• [Exercises]
A. Set down the passage on audience segmentation word for word, starting with "When I presented" and going on through "pretty big gap.".
B. Resume the passage on audience segmentation after its last sentence, keeping its voice and subject.

• [Extracted text]
One way to get to know your audience is through a process called segmentation. By partitioning a large audience into smaller sub-segments, you can target the segment that will bring the most additional supporters. Determine which group is most likely to adopt your perspective—the group where you can make the greatest impact with the least effort. It’s tricky to appeal to the broader audience and simultaneously connect deeply with the subset that will play a key role in helping you—but it’s worth the effort.
The most commonly used segmentation method is to segment by demographics. Most conference organizers can provide only limited information about the audience: where they work, their title, geographical location, and company. You can make some assumptions from this information, but it’s limited to just that—assumptions.
When I presented to top executives from a national beer manufacturer, I needed to spend time thinking about how to connect with them, because based on demographics alone, we did not have much in common in this arena.
I’m a middle-aged female who drinks fruity cocktails because I imagine that beer might taste like fizzy pee. That’s a pretty big gap.

• [Word and element location records]
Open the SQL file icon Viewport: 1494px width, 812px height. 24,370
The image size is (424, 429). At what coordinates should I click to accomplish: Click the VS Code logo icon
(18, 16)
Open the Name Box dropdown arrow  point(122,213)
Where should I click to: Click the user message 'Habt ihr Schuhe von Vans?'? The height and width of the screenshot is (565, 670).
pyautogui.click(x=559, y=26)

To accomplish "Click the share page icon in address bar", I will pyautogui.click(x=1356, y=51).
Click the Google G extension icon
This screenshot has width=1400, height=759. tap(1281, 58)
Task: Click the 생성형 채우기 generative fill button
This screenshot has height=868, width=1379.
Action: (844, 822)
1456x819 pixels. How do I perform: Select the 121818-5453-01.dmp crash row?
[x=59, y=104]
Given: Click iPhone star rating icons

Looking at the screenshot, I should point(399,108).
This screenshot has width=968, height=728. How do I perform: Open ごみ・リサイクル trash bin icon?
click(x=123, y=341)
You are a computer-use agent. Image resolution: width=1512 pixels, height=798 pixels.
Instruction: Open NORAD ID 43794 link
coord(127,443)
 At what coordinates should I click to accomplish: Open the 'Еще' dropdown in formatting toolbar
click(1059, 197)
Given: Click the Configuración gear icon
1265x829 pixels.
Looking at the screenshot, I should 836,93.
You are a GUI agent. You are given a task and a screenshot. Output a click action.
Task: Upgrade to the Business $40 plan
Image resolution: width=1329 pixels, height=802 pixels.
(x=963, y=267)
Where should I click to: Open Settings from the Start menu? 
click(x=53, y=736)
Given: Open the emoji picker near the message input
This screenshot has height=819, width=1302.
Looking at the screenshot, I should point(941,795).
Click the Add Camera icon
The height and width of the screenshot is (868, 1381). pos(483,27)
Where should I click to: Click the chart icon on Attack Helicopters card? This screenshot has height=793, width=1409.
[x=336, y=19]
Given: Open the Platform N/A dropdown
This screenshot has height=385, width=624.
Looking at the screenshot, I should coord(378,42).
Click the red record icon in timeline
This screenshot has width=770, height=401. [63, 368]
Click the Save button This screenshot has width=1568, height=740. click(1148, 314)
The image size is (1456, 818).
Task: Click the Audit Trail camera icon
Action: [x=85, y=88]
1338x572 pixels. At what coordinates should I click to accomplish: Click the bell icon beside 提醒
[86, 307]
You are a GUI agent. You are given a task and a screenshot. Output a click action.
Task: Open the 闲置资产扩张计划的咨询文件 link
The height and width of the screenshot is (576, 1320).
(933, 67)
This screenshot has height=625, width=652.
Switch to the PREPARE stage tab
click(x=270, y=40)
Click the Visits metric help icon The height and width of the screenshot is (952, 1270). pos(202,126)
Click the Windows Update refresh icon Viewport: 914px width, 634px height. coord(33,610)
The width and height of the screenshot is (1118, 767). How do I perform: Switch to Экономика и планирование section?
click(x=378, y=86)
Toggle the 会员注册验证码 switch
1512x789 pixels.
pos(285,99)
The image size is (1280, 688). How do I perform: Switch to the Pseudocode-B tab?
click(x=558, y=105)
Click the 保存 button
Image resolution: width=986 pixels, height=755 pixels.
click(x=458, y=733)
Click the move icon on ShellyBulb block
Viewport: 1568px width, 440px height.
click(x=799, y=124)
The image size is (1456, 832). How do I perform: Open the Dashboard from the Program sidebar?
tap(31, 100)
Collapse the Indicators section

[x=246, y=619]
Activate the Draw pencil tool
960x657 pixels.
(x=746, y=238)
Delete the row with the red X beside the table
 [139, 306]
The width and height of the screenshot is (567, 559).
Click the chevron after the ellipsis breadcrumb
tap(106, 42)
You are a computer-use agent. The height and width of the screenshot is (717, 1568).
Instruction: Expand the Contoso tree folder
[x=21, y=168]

• [Task results]
A.
When I presented to top executives from a national beer manufacturer, I needed to spend time thinking about how to connect with them, because based on demographics alone, we did not have much in common in this arena.
I’m a middle-aged female who drinks fruity cocktails because I imagine that beer might taste like fizzy pee. That’s a pretty big gap.

B.
I didn’t receive enough information from the event organizers to feel like I really knew what’s important to them.
|Beer Executive||Nancy Duarte|
|Gender||34 Males, 14 Females||Female|
|Job Title||Executives with titles like director, vice president, and CMO||Entrepreneur and CEO|
|Geography||They flew in from 11 countries||I drove 3.6 miles up the road|
Collecting their gender and country of origin isn’t enough information to communicate with them meaningfully. Audiences aren’t moved solely because they are old or young, from Kansas or California. Their demographics are only part of the story.
Truly communicating effectively takes research. That can ean sending out your own survey that will help you gain insights or—if you’re targeting a broader industry group—going online and finding popular blogs by industry icons to see what’s on their minds. You minght take note of what they chat about on social media sites until you reach a point where you feel you know them personally.
Don’t segment the audience in a clichéd or generalized way. Difining your audience too broadly can make you seem impersonal or unprepared. It can cause your audience to feel like a statistic, or like they are being narrowly stereotyped, which can be offensive. The main idea is that you need to define the audience in a way that’s accurate and appropriate for the kind of presentation you will deliver.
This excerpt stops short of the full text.